Le Soudan, bien que susceptible de bénéficier d’une électricité à moindre coût, redoute des perturbations dans la gestion de ses propres barrages, notamment celui de Roseires, situé en aval. Les risques concernent la régulation des crues, la sécurité hydraulique et l’impact potentiel en cas de sécheresse prolongée.

Ces inquiétudes sont amplifiées par l’absence d’un accord tripartite clair. L’Égypte s’appuie sur les traités de 1929 et 1959 pour revendiquer des droits historiques sur le Nil, tandis que l’Éthiopie considère ces textes comme obsolètes et hérités de la période coloniale.

Un dialogue régional toujours dans l’impasse

Depuis 2011, plusieurs cycles de négociations ont été organisés sous l’égide de l’Union africaine ou avec la médiation de partenaires internationaux, sans résultat concret. Les discussions achoppent sur la durée du remplissage du réservoir et les mécanismes à mettre en place en période de sécheresse.

Le barrage, d’une capacité de stockage d’environ 74 milliards de m³, pourrait modifier de manière significative le débit du Nil Bleu. Cette perspective alimente les tensions diplomatiques et a conduit l’Égypte à multiplier les démarches auprès du Conseil de sécurité de l’ONU. L’AP News souligne que l’Éthiopie a poursuivi son projet malgré les pressions, affirmant que ses besoins en développement ne pouvaient être retardés.
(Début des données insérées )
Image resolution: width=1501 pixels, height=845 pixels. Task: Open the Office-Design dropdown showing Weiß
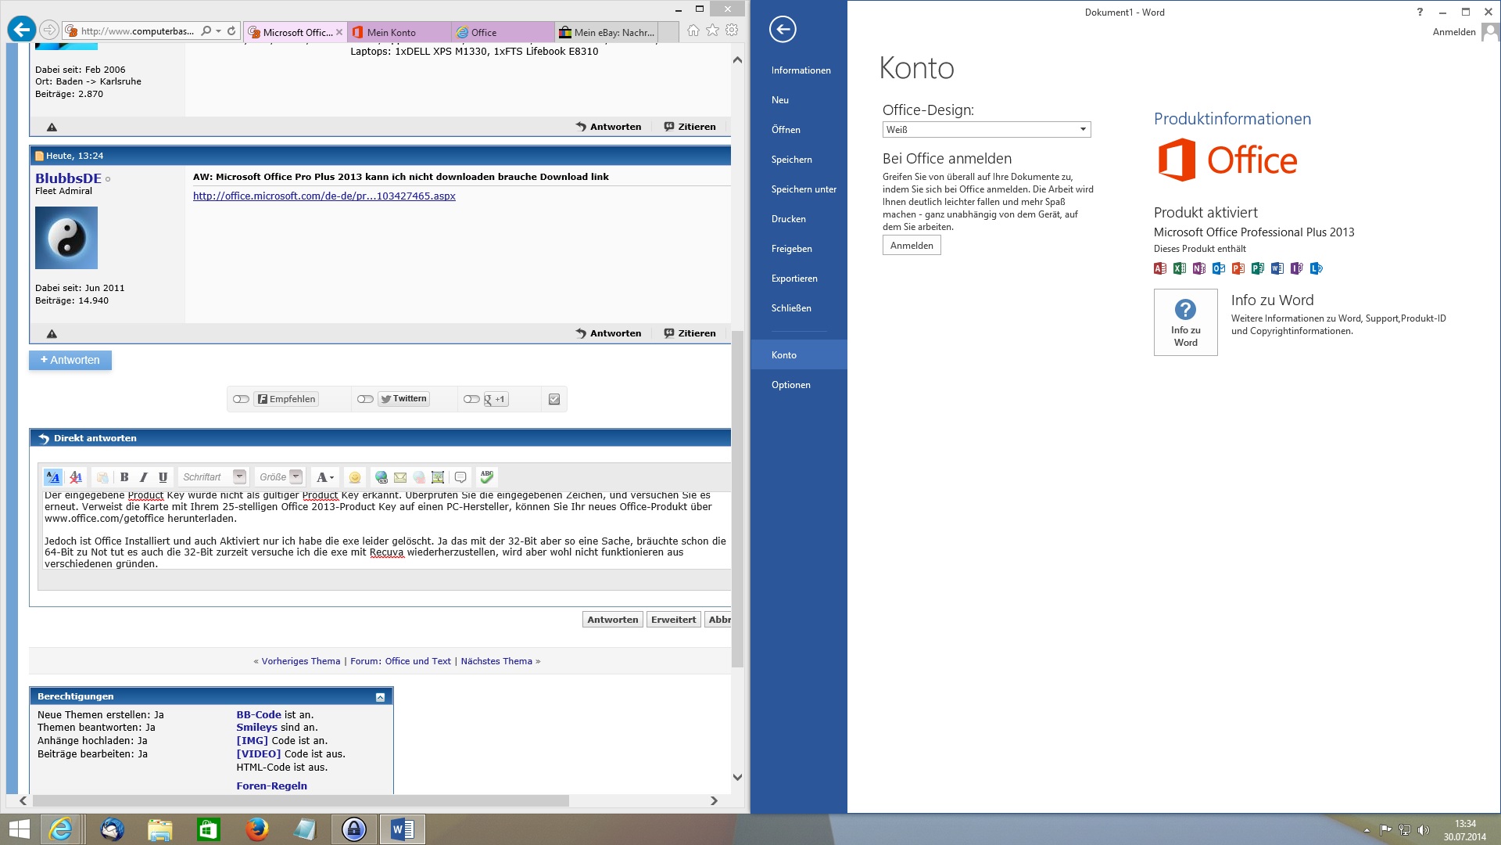(986, 130)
Malgré ces tensions, Addis-Abeba insiste sur le fait que le projet ne vise pas à priver ses voisins de l’eau, mais à mieux exploiter un potentiel hydroélectrique largement sous-utilisé.

Un symbole de puissance et un test pour la coopération régionale

Le GERD est devenu un symbole de fierté nationale en Éthiopie. Il illustre la volonté d’affirmer une autonomie stratégique face aux contraintes régionales et aux dépendances extérieures. Mais il met aussi à l’épreuve la capacité des pays du bassin du Nil à trouver des compromis sur une ressource partagée et vitale.

Comme le rappelle Courrier International, seule une gestion concertée du fleuve permettra de réduire les risques de confrontation. En l’absence d’accord, le barrage de la Renaissance demeure un atout pour l’Éthiopie, mais un sujet de préoccupation majeure pour ses voisins.